EXERCISE INSTRUCTIONS: From the line containing "Click the Nick name input field" through the last line of the listing, output each line exactly as it stands. Omit pictures.
─── EXERCISE MATERIALS
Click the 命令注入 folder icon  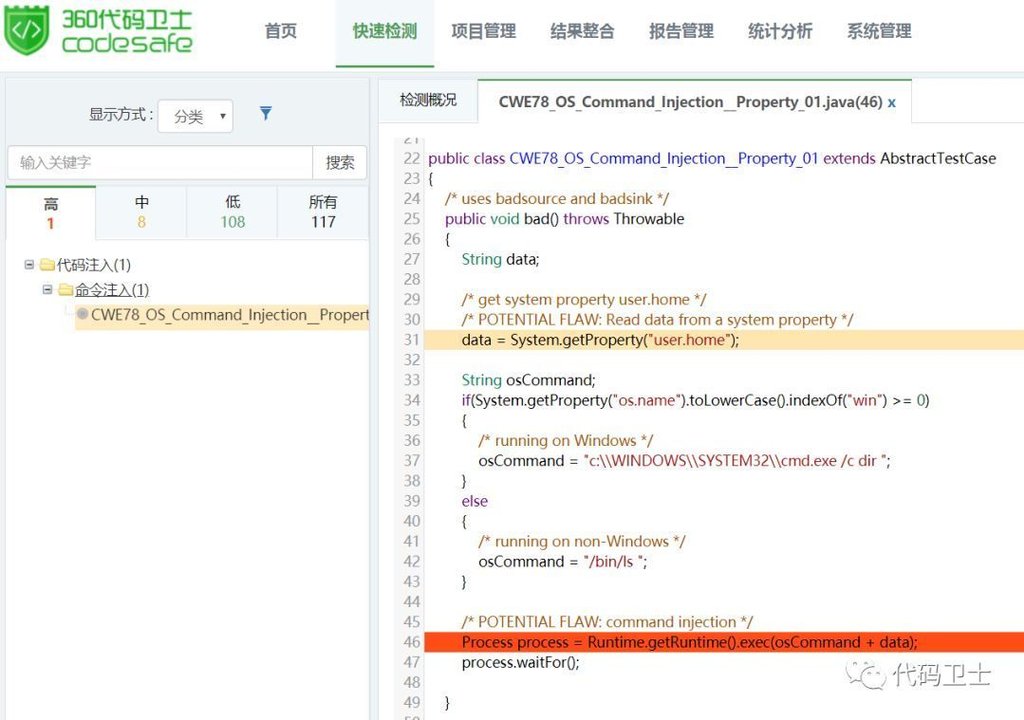[65, 289]
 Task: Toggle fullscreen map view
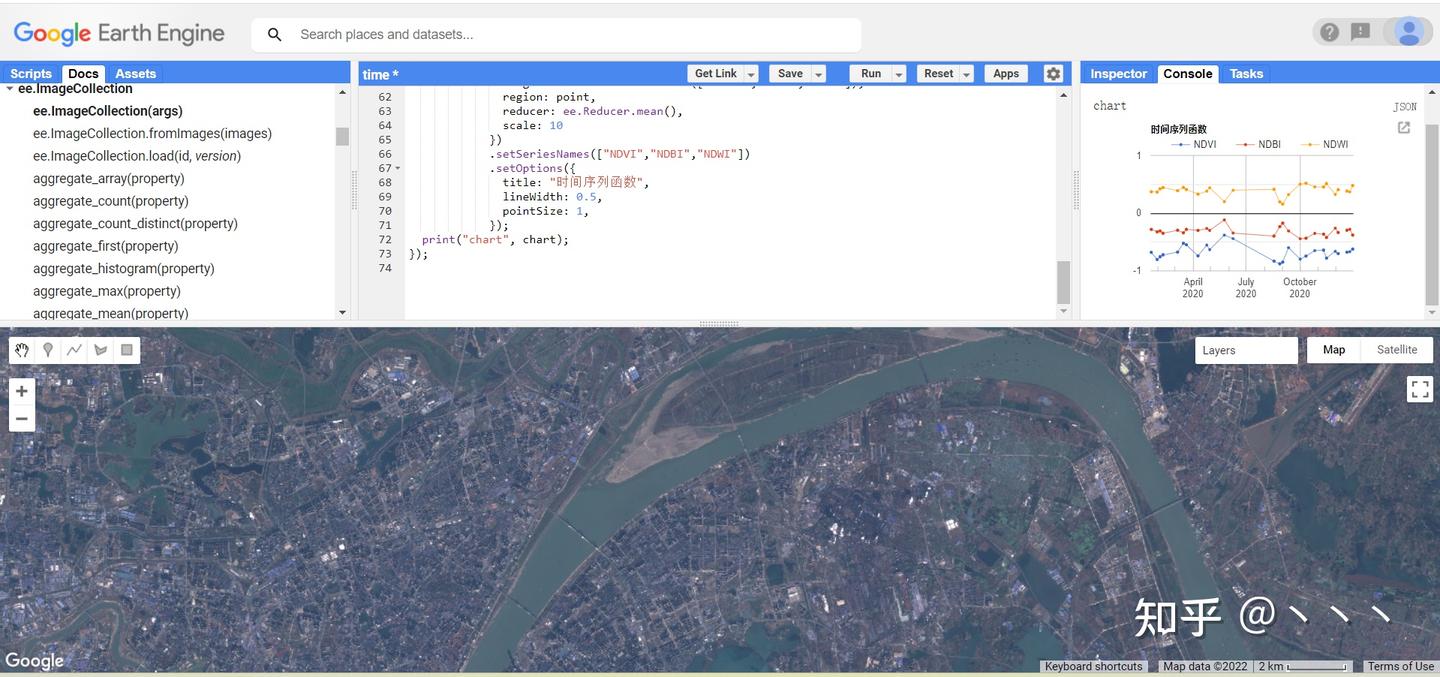tap(1420, 389)
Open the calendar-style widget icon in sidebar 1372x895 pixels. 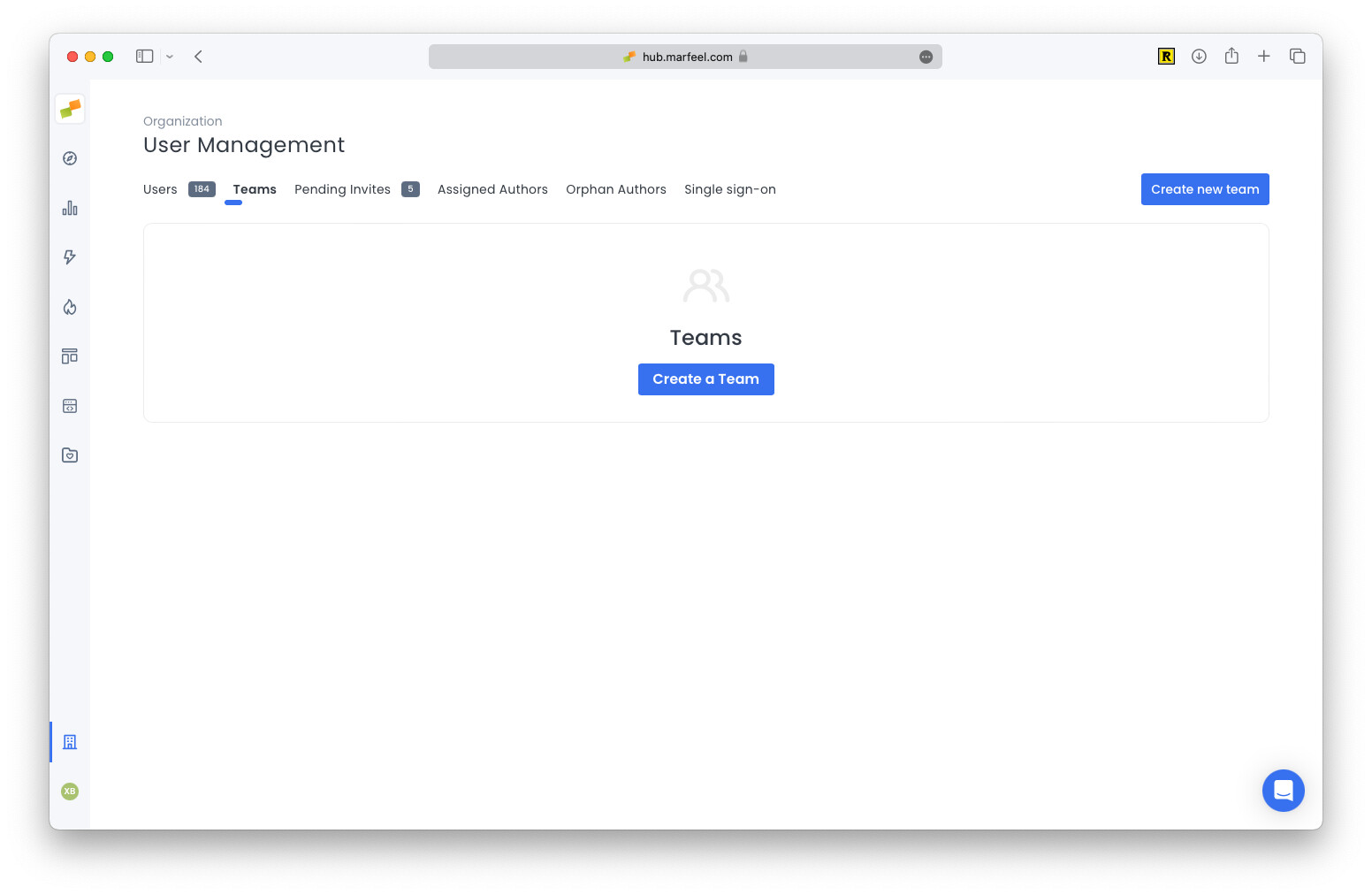tap(70, 405)
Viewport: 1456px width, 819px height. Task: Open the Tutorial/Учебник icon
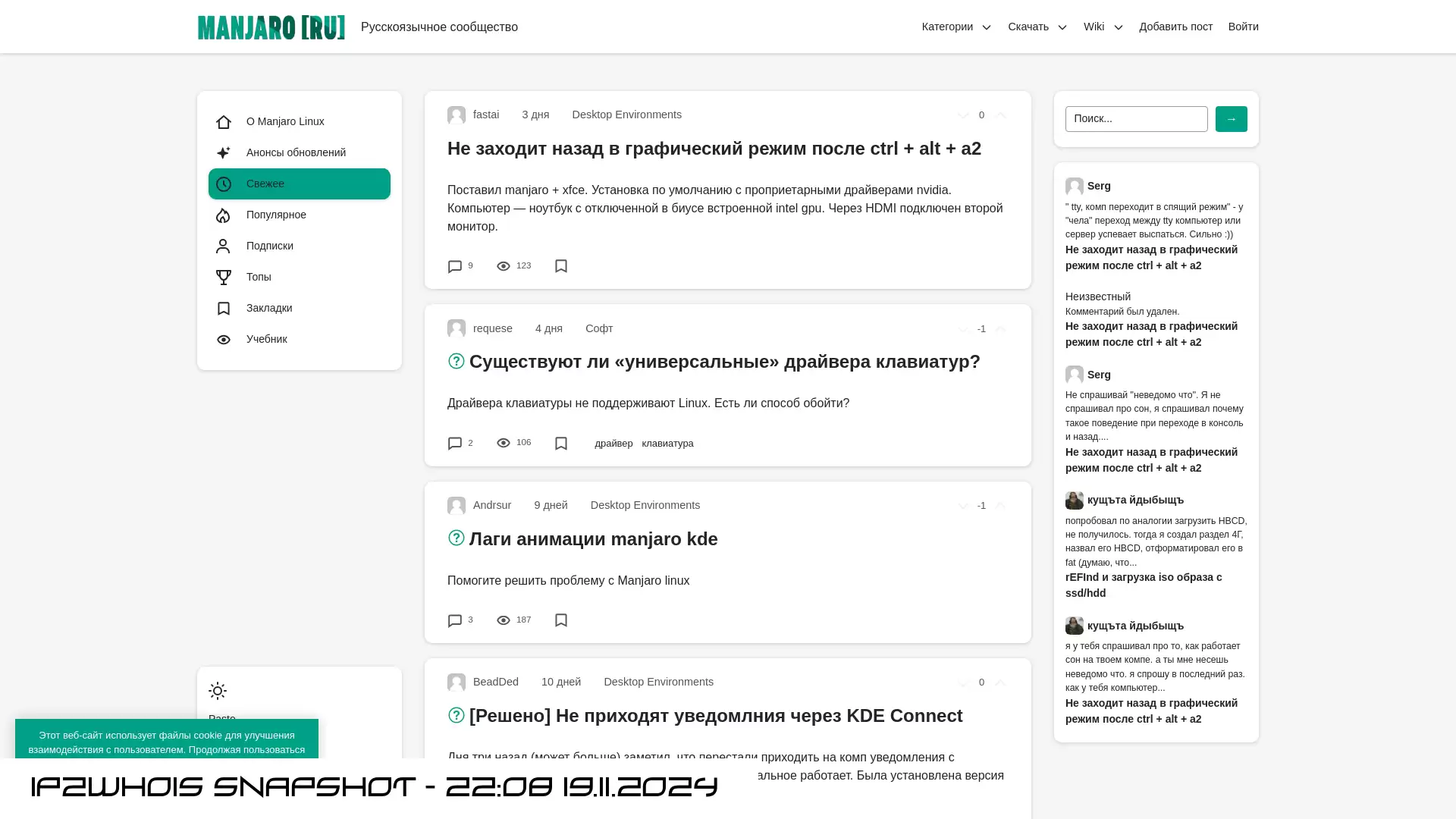(x=223, y=339)
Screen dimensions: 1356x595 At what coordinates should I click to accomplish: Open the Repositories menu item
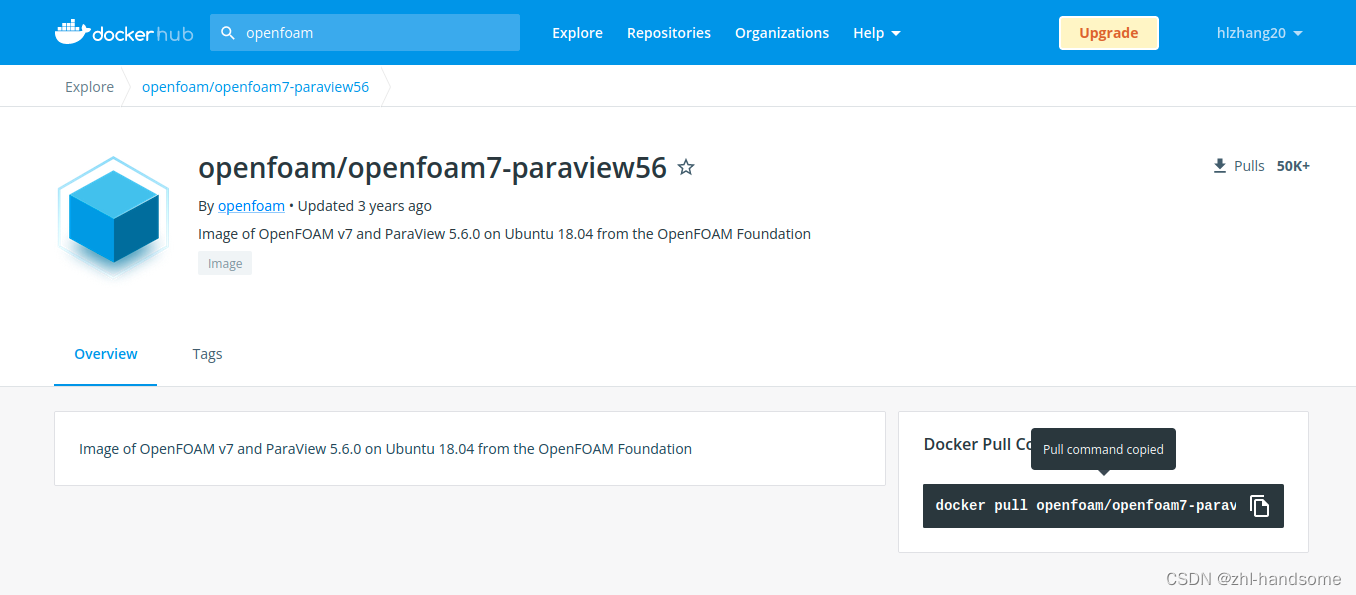(668, 32)
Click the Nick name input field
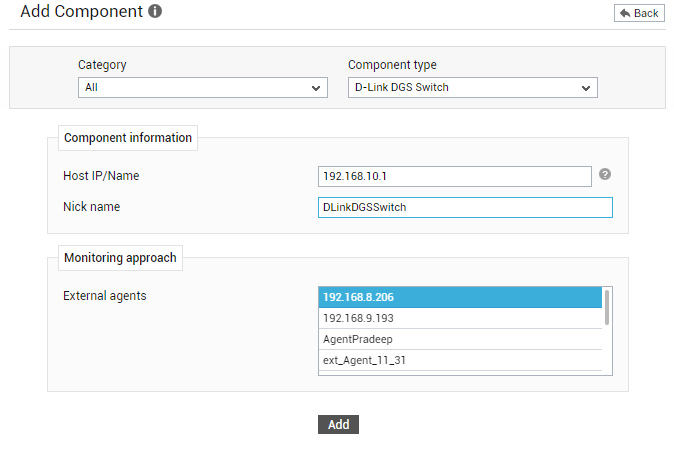The image size is (674, 455). 466,208
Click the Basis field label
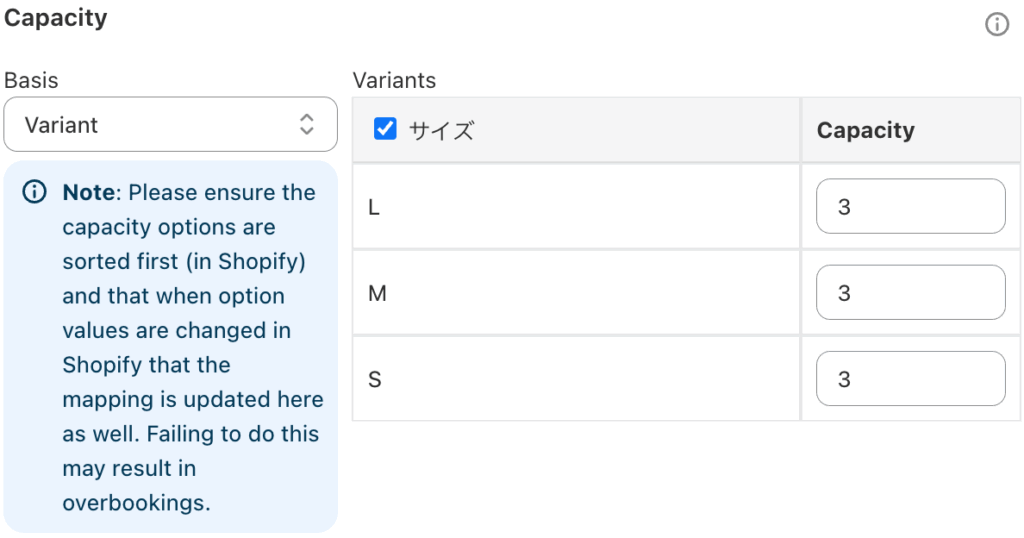Screen dimensions: 1024x538 [x=31, y=80]
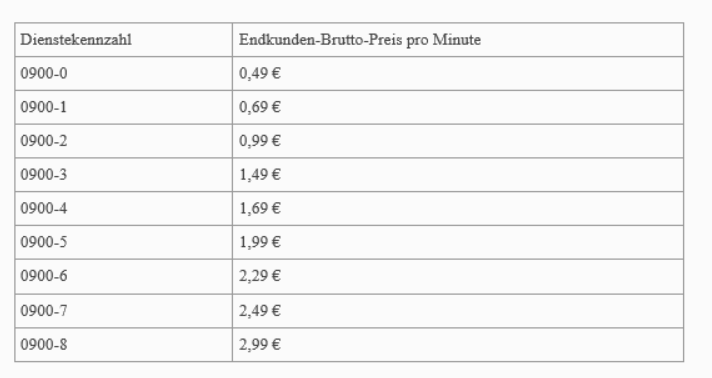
──────
WRITTEN RESPONSE:
Click the Nick name input field
The image size is (674, 455). 466,208
Click the Basis field label
Screen dimensions: 1024x538 [x=31, y=80]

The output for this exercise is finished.